■ **Instructions to follow**:
Only those lines in the data below from the line containing "Assaults Threats and Harassment (112, 1288)" through the line containing "Impaired Driving (71, 1360)", both included, should be restated word for word.

+++

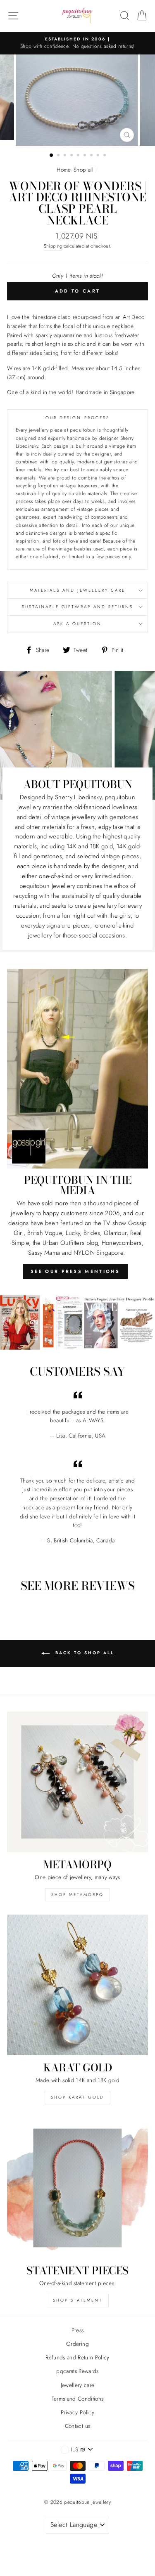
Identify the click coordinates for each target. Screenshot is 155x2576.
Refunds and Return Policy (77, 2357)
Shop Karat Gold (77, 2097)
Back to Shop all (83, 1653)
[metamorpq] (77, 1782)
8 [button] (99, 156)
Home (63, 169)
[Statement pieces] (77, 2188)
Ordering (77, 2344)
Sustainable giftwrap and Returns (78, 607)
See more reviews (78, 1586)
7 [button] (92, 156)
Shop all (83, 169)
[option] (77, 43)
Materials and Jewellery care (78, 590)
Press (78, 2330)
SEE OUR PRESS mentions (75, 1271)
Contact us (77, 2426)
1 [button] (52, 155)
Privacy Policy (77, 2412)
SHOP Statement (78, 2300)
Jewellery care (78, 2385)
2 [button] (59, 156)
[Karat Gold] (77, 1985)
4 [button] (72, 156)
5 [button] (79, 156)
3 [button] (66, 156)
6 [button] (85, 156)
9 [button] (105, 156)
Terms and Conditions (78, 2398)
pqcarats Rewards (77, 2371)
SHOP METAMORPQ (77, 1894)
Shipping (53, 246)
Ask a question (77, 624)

+++

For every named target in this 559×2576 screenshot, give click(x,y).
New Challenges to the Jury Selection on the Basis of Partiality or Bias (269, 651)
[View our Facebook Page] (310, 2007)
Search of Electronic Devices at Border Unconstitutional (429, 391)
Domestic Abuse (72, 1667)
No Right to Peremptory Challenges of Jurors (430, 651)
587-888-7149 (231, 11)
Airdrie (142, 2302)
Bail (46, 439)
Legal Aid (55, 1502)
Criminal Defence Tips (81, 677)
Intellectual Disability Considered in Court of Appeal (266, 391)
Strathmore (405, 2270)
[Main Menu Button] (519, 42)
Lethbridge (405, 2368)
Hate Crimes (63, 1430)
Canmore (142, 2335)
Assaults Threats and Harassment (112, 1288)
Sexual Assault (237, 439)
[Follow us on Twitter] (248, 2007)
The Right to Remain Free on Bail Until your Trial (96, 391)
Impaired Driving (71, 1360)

+++

■ **Result**:
Assaults Threats and Harassment (112, 1288)
Sexual Assault (237, 439)
[Follow us on Twitter] (248, 2007)
The Right to Remain Free on Bail Until your Trial (96, 391)
Impaired Driving (71, 1360)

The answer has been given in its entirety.